• _Goal of the exercise_: Check each line of the data for "agent" and select those that have it.

══════

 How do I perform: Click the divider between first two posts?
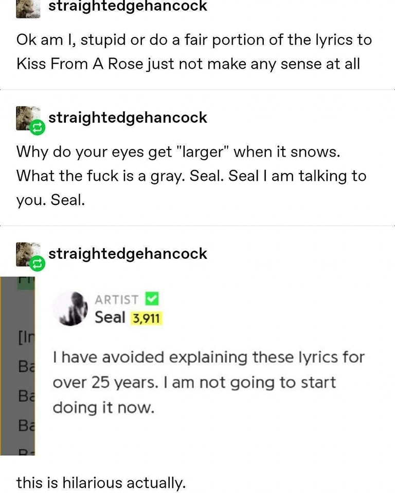[x=198, y=89]
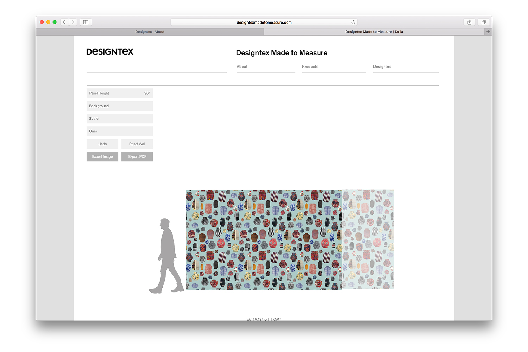528x352 pixels.
Task: Switch to the Designtex- About tab
Action: pyautogui.click(x=150, y=32)
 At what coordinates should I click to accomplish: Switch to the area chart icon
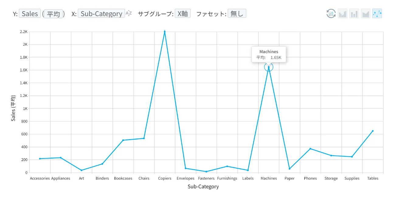365,14
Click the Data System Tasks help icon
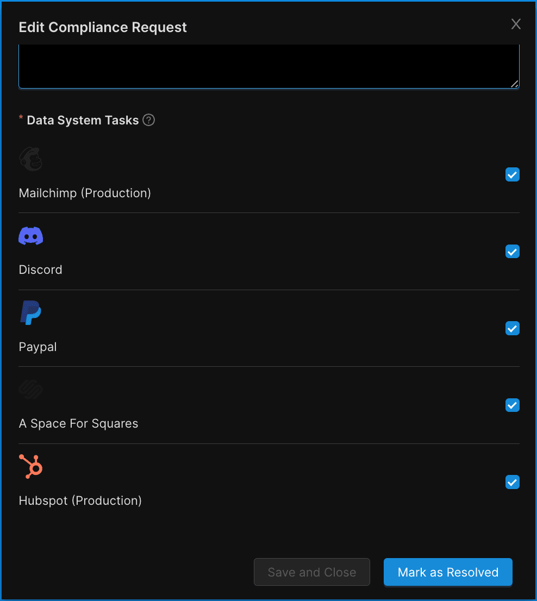Screen dimensions: 537x601 [x=149, y=120]
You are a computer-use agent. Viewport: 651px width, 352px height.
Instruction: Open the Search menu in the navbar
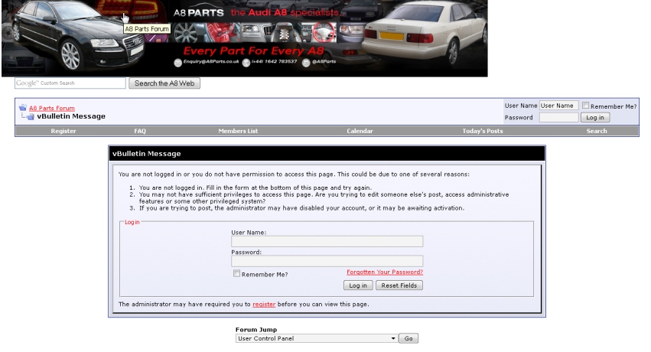pyautogui.click(x=597, y=131)
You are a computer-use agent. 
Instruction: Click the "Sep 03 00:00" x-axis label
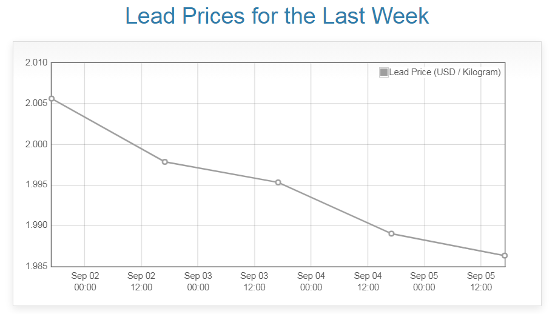click(x=198, y=281)
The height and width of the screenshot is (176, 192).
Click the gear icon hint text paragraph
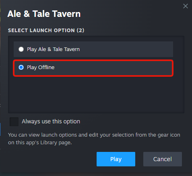click(x=94, y=139)
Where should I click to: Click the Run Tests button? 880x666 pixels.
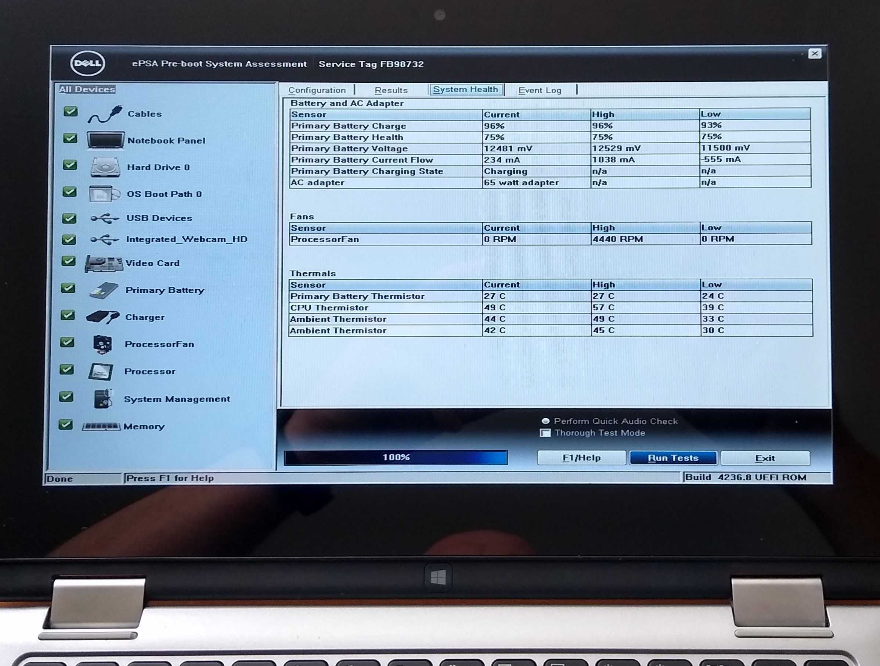click(672, 457)
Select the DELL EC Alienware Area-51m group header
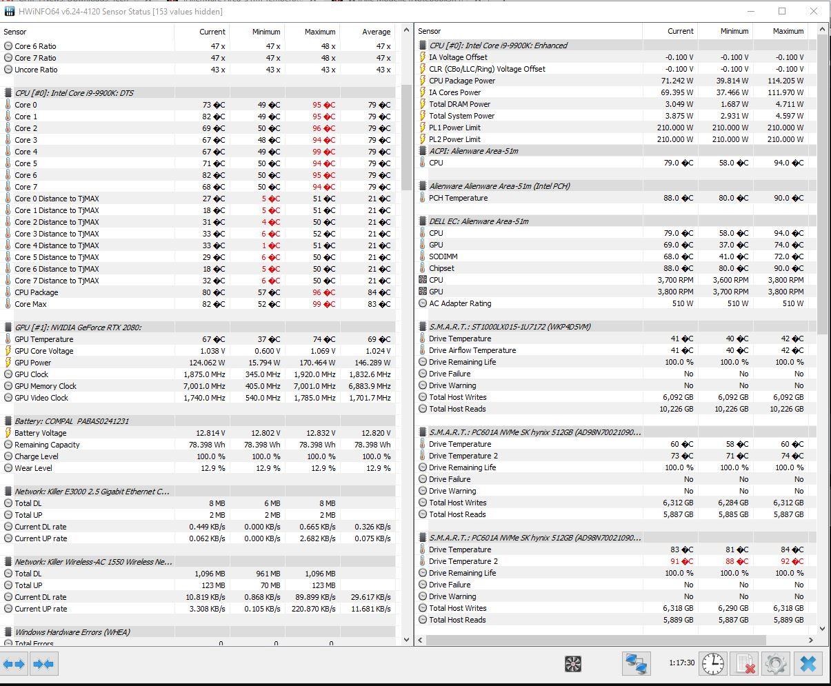The height and width of the screenshot is (686, 831). (x=478, y=221)
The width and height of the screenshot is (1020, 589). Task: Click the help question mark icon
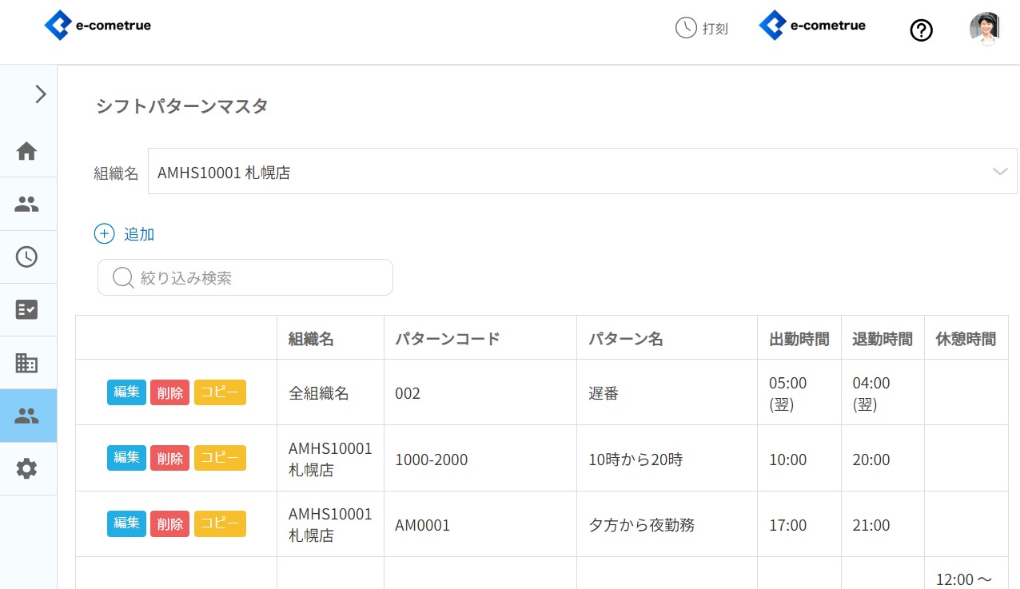click(x=921, y=30)
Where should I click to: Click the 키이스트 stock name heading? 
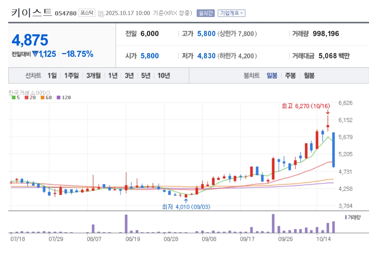point(32,12)
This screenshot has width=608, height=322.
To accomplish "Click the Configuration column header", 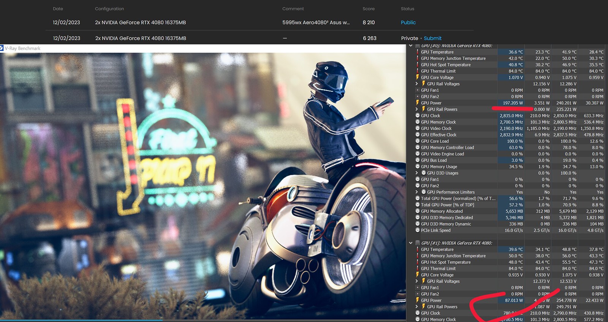I will [x=109, y=9].
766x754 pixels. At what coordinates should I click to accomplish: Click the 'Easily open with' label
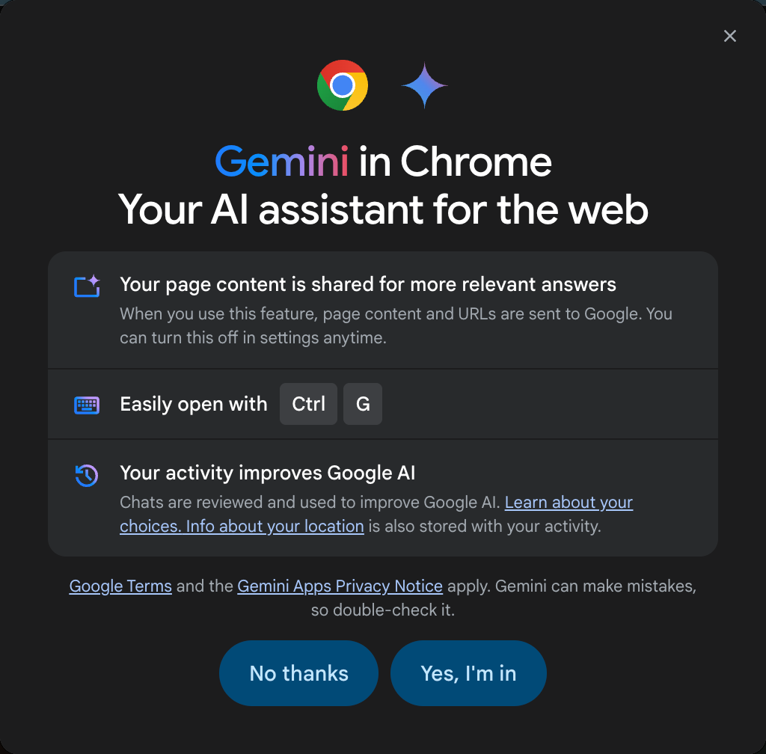tap(193, 404)
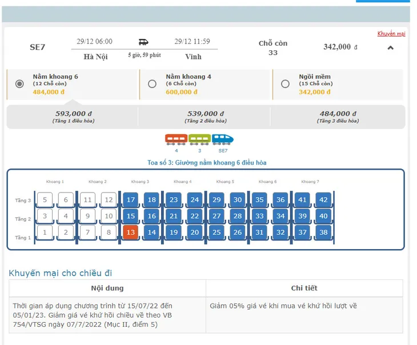Deselect the orange berth 13
The height and width of the screenshot is (345, 417).
pyautogui.click(x=131, y=232)
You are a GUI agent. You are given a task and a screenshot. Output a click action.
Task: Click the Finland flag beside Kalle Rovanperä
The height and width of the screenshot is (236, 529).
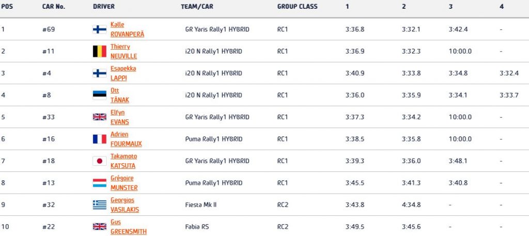(100, 29)
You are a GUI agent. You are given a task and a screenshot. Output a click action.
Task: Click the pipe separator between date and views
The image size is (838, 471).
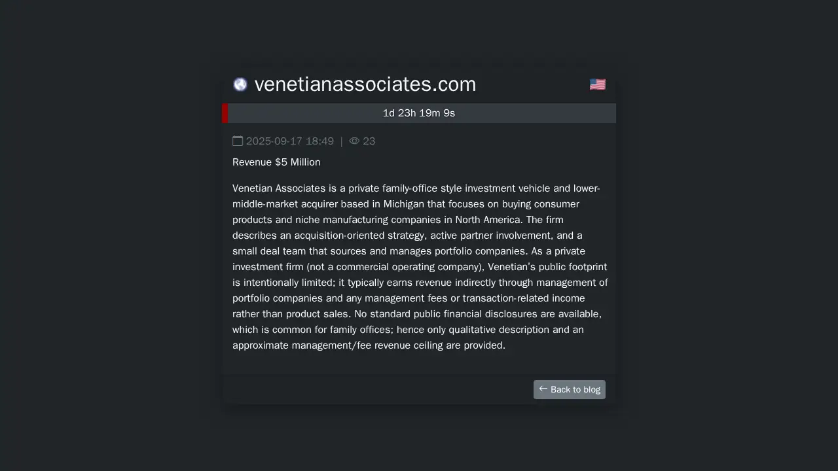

══════

• _Expected answer_:
You are a computer-use agent. Viewport: 651px width, 352px height.
You are a computer-use agent. 
You are a GUI agent. You are given a task and a screenshot. Output a click action.
You are a GUI agent. You are given a task and a screenshot. Output a click action.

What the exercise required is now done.